» **TASK GOAL**
Please return the lines from the one containing "Mark option A.It" through the one containing "(485, 385). pos(104,291)", both included, repeated exactly and with the pictures left out.

» **MATERIAL FOR THIS TASK**

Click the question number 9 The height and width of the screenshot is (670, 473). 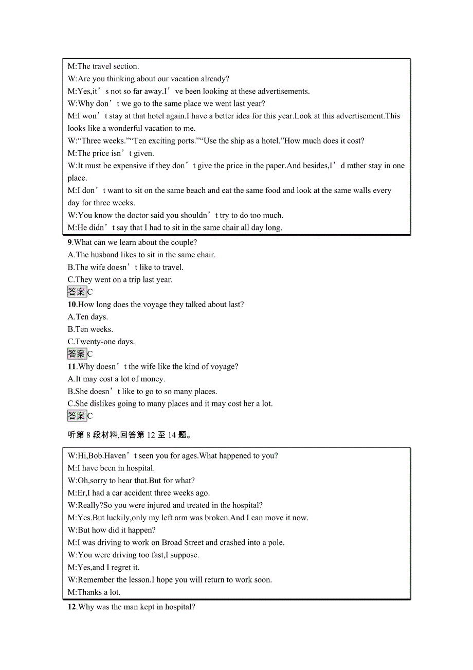(70, 242)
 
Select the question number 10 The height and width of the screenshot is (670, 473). (72, 305)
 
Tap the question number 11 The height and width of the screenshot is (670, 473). (72, 367)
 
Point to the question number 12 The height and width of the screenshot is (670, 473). (72, 607)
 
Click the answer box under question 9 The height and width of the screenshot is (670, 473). (77, 292)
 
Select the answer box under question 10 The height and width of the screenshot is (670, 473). (77, 354)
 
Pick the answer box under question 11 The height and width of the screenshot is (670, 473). (77, 416)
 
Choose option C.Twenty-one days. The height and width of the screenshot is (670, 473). (101, 342)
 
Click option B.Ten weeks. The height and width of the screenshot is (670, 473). (90, 329)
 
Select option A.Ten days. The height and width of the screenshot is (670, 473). (88, 317)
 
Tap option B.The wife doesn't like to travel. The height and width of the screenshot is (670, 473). (125, 267)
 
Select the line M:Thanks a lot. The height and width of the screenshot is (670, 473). (94, 592)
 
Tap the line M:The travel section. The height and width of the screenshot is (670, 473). (103, 66)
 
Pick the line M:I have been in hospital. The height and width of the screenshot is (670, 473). (111, 468)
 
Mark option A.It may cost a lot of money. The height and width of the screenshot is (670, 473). (116, 379)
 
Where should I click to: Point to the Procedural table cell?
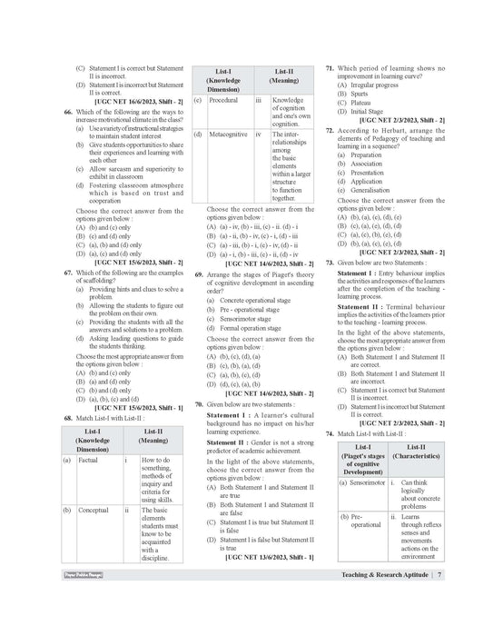coord(222,100)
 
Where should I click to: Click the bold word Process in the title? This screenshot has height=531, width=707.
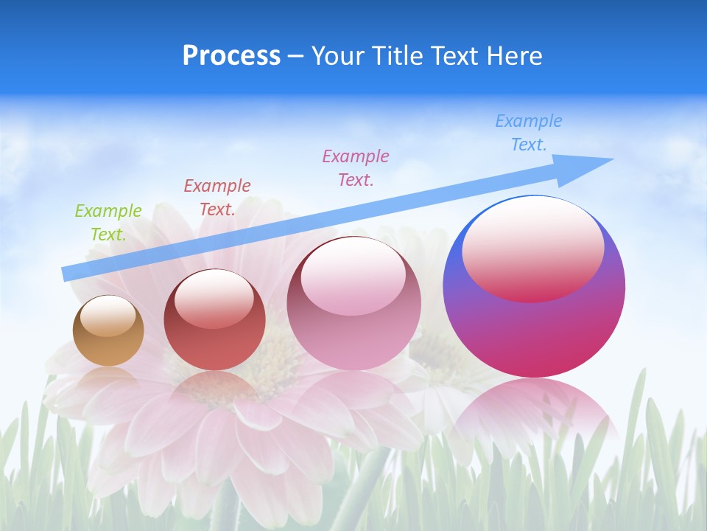pos(231,56)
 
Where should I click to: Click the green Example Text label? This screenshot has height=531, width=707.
pos(108,222)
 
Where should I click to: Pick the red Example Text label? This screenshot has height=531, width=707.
pos(217,197)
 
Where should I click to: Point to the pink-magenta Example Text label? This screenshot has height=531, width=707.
pos(356,167)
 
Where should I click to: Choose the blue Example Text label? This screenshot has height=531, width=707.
pos(529,133)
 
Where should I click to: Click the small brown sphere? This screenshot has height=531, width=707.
pos(108,347)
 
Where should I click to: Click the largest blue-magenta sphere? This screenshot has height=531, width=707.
pos(534,332)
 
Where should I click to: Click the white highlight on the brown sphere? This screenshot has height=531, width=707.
pos(108,316)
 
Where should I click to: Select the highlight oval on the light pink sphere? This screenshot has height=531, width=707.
pos(354,276)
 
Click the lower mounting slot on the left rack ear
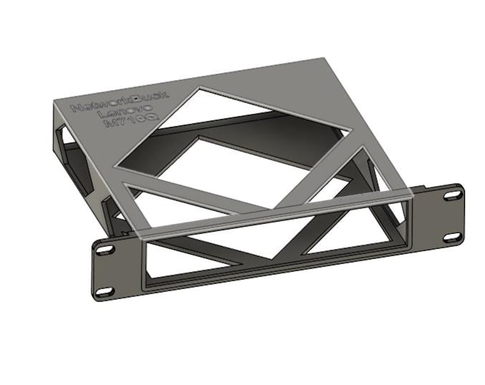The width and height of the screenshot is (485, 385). pos(104,291)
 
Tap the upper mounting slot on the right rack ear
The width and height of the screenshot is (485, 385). pos(453,195)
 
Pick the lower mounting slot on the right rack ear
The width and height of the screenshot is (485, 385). pos(451,237)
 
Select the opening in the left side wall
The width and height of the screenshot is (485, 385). pos(71,157)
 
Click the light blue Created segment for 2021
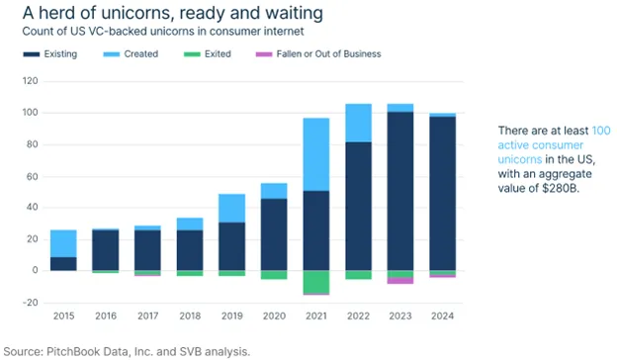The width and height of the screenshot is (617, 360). click(316, 154)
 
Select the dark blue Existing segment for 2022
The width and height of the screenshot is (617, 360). click(359, 206)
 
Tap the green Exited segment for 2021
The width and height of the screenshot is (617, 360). click(316, 282)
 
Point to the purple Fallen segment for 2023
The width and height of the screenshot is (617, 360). click(400, 281)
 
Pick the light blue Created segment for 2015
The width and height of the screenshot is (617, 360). click(63, 243)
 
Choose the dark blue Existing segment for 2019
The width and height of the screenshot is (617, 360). click(232, 246)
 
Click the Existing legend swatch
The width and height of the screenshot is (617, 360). click(32, 54)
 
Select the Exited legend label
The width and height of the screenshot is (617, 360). click(218, 54)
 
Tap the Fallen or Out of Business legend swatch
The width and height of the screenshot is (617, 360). click(264, 54)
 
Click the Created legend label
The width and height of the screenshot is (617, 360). click(141, 54)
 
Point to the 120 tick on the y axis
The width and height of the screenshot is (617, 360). click(31, 81)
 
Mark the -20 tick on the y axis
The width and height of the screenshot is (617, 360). click(30, 303)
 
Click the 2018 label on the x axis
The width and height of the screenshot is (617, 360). click(190, 315)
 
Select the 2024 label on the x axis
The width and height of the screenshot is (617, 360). click(442, 315)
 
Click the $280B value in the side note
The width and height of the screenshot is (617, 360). click(561, 188)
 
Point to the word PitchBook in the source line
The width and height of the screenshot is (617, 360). click(73, 352)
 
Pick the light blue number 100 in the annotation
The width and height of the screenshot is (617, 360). click(601, 131)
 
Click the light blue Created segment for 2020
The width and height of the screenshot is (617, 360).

» **RESULT OF THIS EXERCISE**
Mark option A.It may cost a lot of money. The height and width of the screenshot is (670, 473). (116, 379)
 
Where should I click to: Point to the Procedural table cell?
coord(222,100)
 
Where should I click to: Click the bold word Process in the title? This screenshot has height=531, width=707.
pos(231,56)
 
Where should I click to: Click the green Example Text label? This screenshot has height=531, width=707.
pos(108,222)
 
Where should I click to: Pick the red Example Text label? This screenshot has height=531, width=707.
pos(217,197)
 
Where should I click to: Point to the pink-magenta Example Text label? This screenshot has height=531, width=707.
pos(356,167)
 
Where should I click to: Choose the blue Example Text label? This screenshot has height=531, width=707.
pos(529,133)
 
Where should I click to: Click the small brown sphere? This screenshot has height=531, width=707.
pos(108,347)
 
Where should I click to: Click the largest blue-magenta sphere? This screenshot has height=531, width=707.
pos(534,332)
 
Where should I click to: Click the white highlight on the brown sphere? This screenshot has height=531, width=707.
pos(108,316)
 
Where should I click to: Select the highlight oval on the light pink sphere? This screenshot has height=531, width=707.
pos(354,276)
 
Click the lower mounting slot on the left rack ear
The width and height of the screenshot is (485, 385). pos(104,291)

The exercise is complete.